• **PROBLEM DESCRIPTION**
Each line of the data that includes "agent" must be copied.

+++++

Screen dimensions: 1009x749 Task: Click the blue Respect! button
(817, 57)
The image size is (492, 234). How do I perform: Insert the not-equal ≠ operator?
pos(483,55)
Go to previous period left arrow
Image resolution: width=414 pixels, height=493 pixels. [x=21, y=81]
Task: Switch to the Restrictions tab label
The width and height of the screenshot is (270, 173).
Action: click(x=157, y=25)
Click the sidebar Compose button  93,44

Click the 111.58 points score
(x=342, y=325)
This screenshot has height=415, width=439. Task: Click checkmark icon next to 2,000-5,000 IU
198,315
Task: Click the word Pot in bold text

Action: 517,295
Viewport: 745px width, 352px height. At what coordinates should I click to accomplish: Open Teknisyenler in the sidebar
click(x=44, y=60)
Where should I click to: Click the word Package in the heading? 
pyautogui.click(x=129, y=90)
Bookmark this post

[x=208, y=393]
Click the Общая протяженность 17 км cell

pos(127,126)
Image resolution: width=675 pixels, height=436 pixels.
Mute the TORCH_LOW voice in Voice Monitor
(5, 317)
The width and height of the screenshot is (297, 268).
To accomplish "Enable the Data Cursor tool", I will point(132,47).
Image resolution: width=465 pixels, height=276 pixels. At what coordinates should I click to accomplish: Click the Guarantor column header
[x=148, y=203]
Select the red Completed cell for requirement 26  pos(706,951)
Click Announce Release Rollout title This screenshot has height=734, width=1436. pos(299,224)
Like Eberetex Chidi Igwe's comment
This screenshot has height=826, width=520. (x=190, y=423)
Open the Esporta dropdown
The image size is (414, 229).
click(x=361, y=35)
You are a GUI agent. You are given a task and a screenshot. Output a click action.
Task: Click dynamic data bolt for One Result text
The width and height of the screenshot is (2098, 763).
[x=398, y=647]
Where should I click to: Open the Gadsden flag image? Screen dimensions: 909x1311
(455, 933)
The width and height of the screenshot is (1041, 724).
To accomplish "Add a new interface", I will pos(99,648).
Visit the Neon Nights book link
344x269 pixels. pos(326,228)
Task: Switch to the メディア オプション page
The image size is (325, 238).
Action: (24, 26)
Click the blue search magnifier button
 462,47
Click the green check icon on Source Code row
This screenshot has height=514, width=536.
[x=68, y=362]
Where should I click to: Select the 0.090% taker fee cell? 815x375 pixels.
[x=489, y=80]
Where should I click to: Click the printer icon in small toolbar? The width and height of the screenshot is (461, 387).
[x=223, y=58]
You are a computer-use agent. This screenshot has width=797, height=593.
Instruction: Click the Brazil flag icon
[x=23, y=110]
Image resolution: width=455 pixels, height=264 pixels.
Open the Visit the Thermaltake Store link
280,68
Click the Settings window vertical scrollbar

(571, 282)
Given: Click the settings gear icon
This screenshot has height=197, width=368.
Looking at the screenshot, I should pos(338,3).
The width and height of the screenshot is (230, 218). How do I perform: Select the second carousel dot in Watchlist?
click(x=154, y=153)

+++++

• **EXERCISE RESPONSE**
You are a GUI agent. You are given a task and a screenshot. Output a click action.
You are a computer-use agent. This screenshot has width=797, height=593.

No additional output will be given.